President Joe Biden has joined the United Auto Workers on the 12th day of their strike against major car makers, a demonstration of support for organised labour apparently unparalleled in presidential history.
Mr Biden’s embrace of the union began as soon as he arrived in Michigan on Air Force One.
UAW president Shawn Fain was the first to greet Mr Biden on the tarmac, and he joined him in the presidential limousine for a ride to the picket line.
They soon arrived at a General Motors parts distribution warehouse located in the suburbs west of Detroit, one of the facilities that has been targeted in the strike.
“No deal, no wheels,” workers chanted. “No pay, no parts.”
Labour historians say they cannot recall an instance when a sitting president has joined an ongoing strike, even during the tenures of the more ardent pro-union presidents such as Franklin Delano Roosevelt and Harry Truman.
Theodore Roosevelt invited labour leaders alongside mine operators to the White House amid a historic coal strike in 1902, a decision that was seen at the time as a rare embrace of unions as Mr Roosevelt tried to resolve the dispute.
Mr Biden will be arriving one day before former president Donald Trump, the front-runner for the 2024 Republican nomination, goes to Detroit to hold his own event in an attempt to woo car workers – even though union leaders say he is no ally.
Lawmakers often appear at strikes to show solidarity with unions, and Mr Biden joined picket lines with casino workers in Las Vegas and auto workers in Kansas City while seeking the 2020 Democratic presidential nomination.
But sitting presidents, who have to balance the rights of workers with disruptions to the economy, supply chains and other facets of everyday life, have long wanted to stay out of the strike fray — until Mr Biden.
“This is absolutely unprecedented.

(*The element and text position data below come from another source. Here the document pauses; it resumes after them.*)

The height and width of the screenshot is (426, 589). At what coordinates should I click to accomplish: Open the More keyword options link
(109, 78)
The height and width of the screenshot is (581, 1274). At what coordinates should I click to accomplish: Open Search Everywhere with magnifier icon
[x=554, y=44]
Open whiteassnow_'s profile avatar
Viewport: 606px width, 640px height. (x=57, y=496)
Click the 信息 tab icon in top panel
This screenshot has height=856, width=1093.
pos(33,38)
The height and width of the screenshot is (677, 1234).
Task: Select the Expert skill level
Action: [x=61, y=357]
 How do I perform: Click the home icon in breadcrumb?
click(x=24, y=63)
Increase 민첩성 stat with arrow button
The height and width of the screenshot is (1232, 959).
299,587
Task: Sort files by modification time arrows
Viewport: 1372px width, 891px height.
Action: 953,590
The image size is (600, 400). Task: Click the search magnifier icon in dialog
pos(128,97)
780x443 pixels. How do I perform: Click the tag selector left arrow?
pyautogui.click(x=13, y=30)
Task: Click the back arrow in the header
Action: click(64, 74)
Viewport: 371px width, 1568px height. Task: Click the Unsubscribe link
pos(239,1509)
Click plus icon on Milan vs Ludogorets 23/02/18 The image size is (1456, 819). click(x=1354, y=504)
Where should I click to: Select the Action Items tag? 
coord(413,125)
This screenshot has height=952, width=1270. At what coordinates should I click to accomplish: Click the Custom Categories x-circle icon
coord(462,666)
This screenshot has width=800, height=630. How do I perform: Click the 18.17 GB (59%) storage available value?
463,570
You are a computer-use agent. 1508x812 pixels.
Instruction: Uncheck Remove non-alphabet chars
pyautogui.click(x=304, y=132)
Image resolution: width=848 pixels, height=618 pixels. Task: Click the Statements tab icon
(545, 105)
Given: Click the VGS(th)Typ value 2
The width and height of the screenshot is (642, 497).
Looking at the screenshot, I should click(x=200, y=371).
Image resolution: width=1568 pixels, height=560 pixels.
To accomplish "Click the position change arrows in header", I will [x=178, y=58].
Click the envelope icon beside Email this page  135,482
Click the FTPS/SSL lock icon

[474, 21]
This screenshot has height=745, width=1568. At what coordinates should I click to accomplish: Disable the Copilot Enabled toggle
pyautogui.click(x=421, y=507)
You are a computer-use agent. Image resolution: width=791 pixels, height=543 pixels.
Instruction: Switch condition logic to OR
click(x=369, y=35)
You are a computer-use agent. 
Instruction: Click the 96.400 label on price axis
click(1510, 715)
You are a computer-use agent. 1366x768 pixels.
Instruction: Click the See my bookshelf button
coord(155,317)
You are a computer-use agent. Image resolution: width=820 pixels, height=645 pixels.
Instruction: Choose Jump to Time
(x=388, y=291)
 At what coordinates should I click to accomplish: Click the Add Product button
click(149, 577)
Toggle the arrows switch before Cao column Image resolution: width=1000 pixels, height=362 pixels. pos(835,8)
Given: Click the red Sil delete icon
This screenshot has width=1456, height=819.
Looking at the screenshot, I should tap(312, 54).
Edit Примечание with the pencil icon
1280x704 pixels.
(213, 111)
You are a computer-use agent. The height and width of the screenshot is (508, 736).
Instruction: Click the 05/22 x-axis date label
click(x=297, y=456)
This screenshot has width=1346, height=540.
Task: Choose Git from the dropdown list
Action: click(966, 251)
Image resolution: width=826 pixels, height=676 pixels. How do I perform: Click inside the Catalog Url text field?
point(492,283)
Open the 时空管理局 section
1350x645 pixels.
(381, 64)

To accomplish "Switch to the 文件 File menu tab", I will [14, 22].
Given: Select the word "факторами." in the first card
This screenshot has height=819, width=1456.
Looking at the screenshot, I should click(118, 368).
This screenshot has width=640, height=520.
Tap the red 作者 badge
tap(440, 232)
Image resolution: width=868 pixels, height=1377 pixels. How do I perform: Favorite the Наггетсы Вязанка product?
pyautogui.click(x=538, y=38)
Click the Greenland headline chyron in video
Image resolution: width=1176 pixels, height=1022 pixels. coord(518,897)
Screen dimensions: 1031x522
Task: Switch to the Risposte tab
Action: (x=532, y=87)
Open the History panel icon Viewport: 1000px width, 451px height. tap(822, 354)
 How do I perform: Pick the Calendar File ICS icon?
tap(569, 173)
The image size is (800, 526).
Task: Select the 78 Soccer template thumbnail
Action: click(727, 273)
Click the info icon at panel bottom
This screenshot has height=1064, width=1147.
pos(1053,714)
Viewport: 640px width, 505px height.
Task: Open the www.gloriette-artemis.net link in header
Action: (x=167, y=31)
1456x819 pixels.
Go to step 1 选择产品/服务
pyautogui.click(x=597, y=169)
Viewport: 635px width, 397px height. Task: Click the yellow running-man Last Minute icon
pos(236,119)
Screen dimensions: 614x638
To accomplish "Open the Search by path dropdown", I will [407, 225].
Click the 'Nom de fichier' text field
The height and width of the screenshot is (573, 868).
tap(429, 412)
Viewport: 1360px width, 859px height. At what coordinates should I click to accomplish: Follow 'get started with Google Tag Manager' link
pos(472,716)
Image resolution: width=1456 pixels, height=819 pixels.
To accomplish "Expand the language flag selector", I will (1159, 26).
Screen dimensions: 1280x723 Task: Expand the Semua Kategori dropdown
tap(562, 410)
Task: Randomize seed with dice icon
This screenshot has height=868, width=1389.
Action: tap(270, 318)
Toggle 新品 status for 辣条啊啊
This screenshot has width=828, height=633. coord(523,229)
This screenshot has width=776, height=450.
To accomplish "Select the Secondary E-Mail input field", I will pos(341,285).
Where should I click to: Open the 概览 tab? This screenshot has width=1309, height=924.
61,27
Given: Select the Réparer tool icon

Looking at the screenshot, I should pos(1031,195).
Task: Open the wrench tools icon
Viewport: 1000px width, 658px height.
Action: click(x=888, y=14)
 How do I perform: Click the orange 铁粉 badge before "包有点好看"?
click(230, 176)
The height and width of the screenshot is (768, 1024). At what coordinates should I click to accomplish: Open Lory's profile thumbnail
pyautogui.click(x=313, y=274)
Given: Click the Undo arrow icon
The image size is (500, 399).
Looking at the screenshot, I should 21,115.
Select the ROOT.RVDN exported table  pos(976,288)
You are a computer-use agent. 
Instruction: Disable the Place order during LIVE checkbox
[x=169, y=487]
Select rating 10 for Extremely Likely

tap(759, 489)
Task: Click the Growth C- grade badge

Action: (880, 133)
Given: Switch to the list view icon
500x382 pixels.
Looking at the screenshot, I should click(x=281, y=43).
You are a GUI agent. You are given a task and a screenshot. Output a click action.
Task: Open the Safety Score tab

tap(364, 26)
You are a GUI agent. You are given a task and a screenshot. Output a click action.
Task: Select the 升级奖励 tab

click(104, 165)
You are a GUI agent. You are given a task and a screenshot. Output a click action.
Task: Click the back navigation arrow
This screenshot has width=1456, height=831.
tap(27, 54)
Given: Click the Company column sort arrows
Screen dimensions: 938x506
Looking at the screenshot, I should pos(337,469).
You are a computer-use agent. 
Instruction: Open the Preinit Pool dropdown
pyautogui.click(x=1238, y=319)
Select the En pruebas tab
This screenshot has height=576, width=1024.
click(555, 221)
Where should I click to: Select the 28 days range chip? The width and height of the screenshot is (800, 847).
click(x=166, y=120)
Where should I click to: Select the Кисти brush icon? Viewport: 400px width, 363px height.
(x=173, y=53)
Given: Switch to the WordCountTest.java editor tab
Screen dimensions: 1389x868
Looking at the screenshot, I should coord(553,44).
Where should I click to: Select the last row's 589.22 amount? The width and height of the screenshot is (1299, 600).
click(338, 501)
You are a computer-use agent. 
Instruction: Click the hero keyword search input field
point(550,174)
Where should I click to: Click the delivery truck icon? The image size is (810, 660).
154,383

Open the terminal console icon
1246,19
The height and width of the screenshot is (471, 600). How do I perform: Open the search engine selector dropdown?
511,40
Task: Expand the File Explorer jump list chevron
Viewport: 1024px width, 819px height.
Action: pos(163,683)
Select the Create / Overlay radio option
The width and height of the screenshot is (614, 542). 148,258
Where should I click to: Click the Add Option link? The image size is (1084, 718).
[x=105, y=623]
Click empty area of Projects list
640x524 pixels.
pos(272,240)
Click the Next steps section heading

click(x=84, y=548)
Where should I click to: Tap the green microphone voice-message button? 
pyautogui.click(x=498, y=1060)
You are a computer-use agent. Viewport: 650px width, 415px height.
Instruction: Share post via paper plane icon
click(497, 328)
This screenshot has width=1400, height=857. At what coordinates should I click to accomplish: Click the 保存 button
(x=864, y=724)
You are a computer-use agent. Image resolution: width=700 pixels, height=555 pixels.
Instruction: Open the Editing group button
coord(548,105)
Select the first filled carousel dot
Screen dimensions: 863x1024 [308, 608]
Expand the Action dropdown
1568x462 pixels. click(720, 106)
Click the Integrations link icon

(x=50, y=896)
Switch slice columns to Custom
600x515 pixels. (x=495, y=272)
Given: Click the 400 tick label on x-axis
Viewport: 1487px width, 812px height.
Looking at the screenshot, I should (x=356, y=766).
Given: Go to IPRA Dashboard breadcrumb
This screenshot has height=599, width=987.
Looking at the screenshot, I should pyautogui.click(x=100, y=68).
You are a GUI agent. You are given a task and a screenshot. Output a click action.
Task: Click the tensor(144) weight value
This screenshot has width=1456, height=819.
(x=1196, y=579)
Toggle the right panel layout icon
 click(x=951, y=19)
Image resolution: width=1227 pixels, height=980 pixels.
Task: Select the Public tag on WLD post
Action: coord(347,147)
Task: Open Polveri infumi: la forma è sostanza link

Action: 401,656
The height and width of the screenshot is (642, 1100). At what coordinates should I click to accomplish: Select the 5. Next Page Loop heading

No president has ever walked a picket line before,” said Erik Loomis, a professor at the University of Rhode Island and an expert on US labour history.
Presidents historically “avoided direct participation in strikes. They saw themselves more as mediators. They did not see it as their place to directly intervene in a strike or in labor action”.
White House press secretary Karine Jean-Pierre told reporters aboard Air Force One en route to Michigan that “Biden is fighting to ensure that the cars of the future will be built in America by unionised American workers in good-paying jobs, instead of being built in China”.